GNOME Bugzilla – Bug 467911
[subparse] sami parser update
Last modified: 2008-05-05 11:13:54 UTC
Please describe the problem: There is two changes. 1. process content data that surrounded with 'sync' tag only. 2. tag compare until NULL. After I updated gutsy, sami parser could't skip SAMI header data, and just render. I found HTMLParser in libxml2 has some changes and don't emit about "title" tag any more. So I update sami parser to process content data that surrounded with "sync" tag only. And usage of xmlStrncmp, it didn't check end of string(until NULL), so it can make some bug. Steps to reproduce: Actual results: Expected results: Does this happen every time? Other information:
Created attachment 93890 [details] [review] sami parser update
How odd.

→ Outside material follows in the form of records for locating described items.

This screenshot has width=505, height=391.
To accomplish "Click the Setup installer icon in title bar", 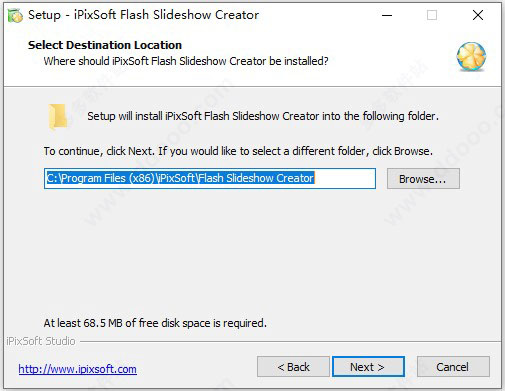I will (x=15, y=16).
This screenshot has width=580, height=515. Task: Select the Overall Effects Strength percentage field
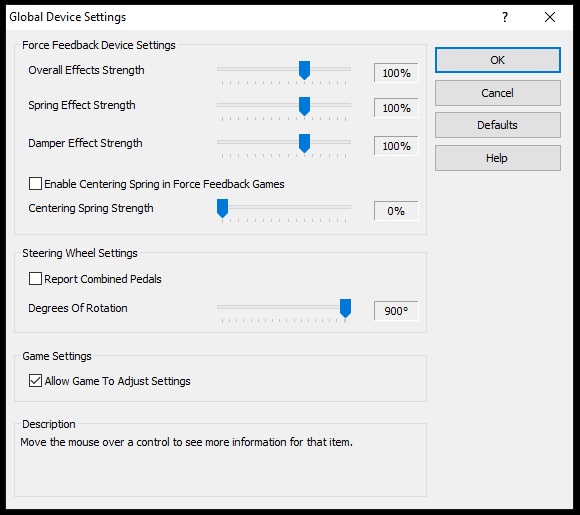(x=396, y=73)
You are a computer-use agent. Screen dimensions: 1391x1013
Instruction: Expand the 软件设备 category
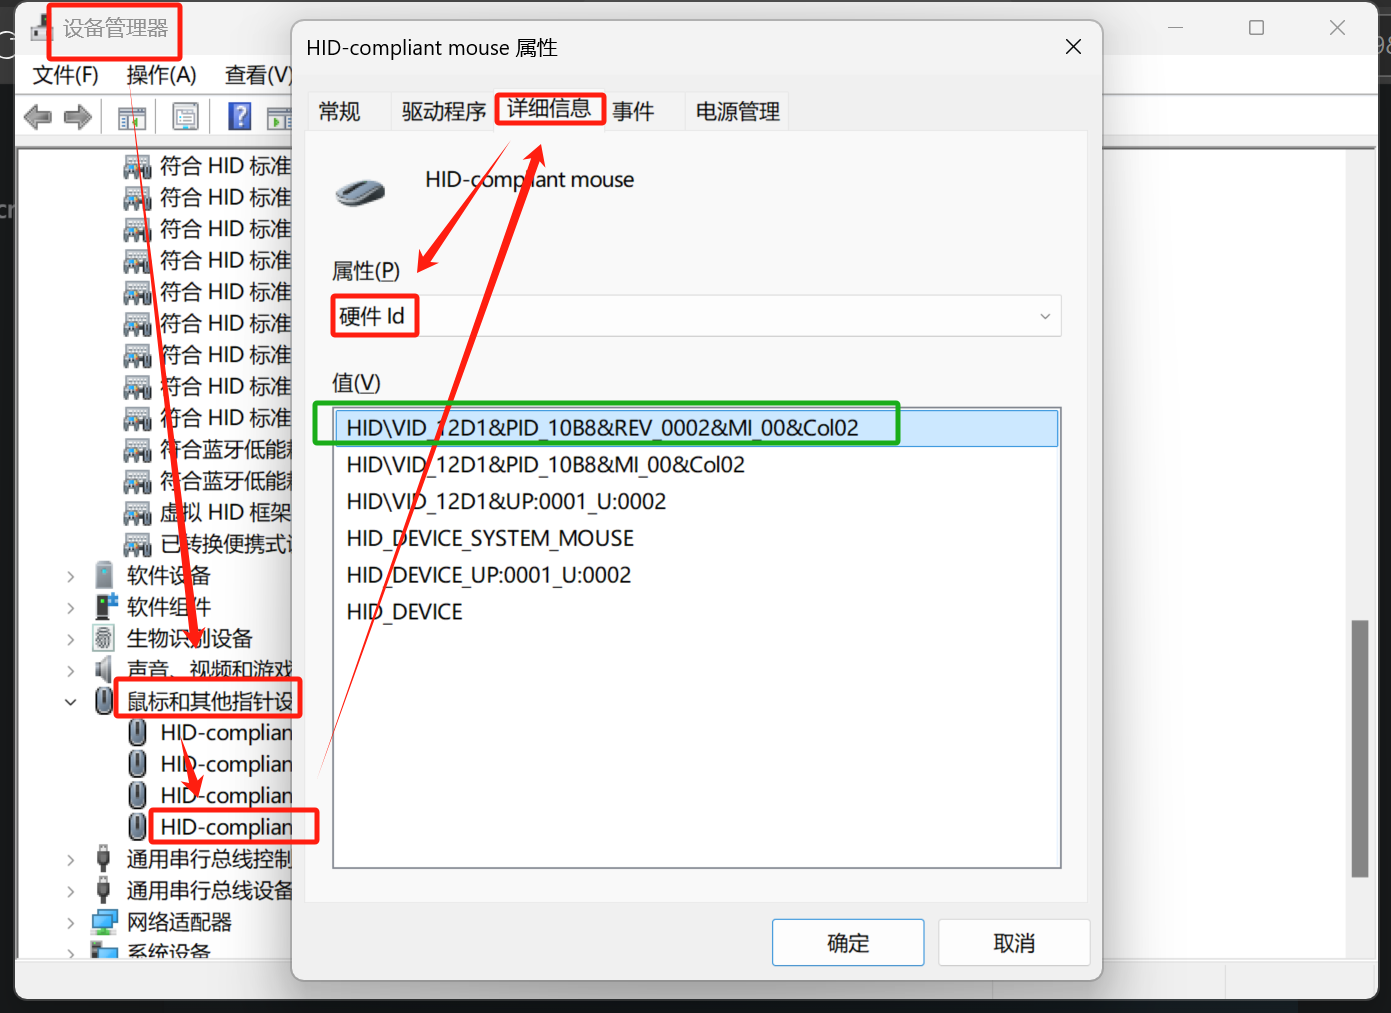click(70, 576)

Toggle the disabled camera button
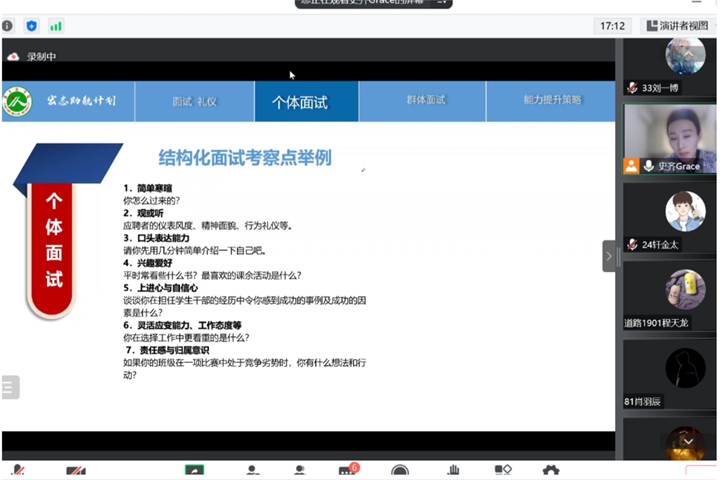pyautogui.click(x=75, y=471)
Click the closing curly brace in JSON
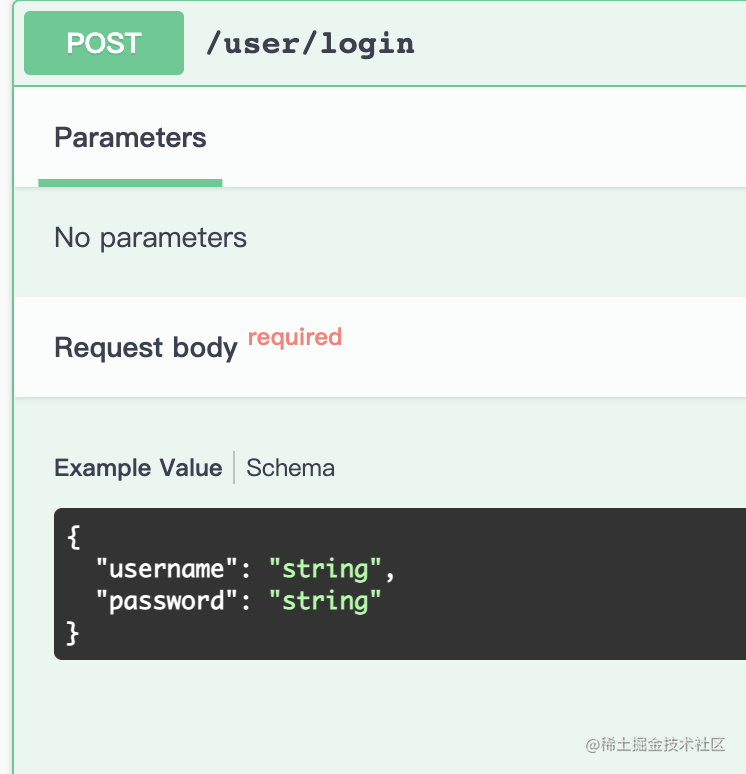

This is not a bug in libxml2 then? Could you add such a SAMI file so I can write a unit test?
Ping?
Created attachment 97111 [details] test source for check libxml behavier
Sorry for delayed reply. I couldn't check mailbox for a while. I made a test source for libxml2 behavier between 2.6.27(feisty) and 2.6.30(gutsy). and I found they have different behavier. First of all, both emit 'title' tag. I had a misunderstand. but 2.6.30 emit css contents in "style" tag(This is that I mentioned about "sami parser could't skip SAMI header data" in a report). 2.6.27 didn't. So, a patch that I attached can resolve this bug. I'll attach test source and result.
Created attachment 97112 [details] result of sample code against libxml2 2.6.27
Created attachment 97113 [details] result of sample code against libxml2 2.6.30
An example file would be at http://svn.annodex.net/scripts/trunk/subtitles/sample-sami.smi Working on that now...
Something similar to your patch is now committed... thanks :) 2008-05-05 Sebastian Dröge <slomo@circular-chaos.org> Patch by: Young-Ho Cha <ganadist at chollian dot net> * gst/subparse/samiparse.c: (handle_start_sync), (start_sami_element), (end_sami_element), (characters_sami), (sami_context_reset): Only output characters inside the "sync" elements. There could be other elements like "style" that have some content but should not be printed. Fixes bug #467911.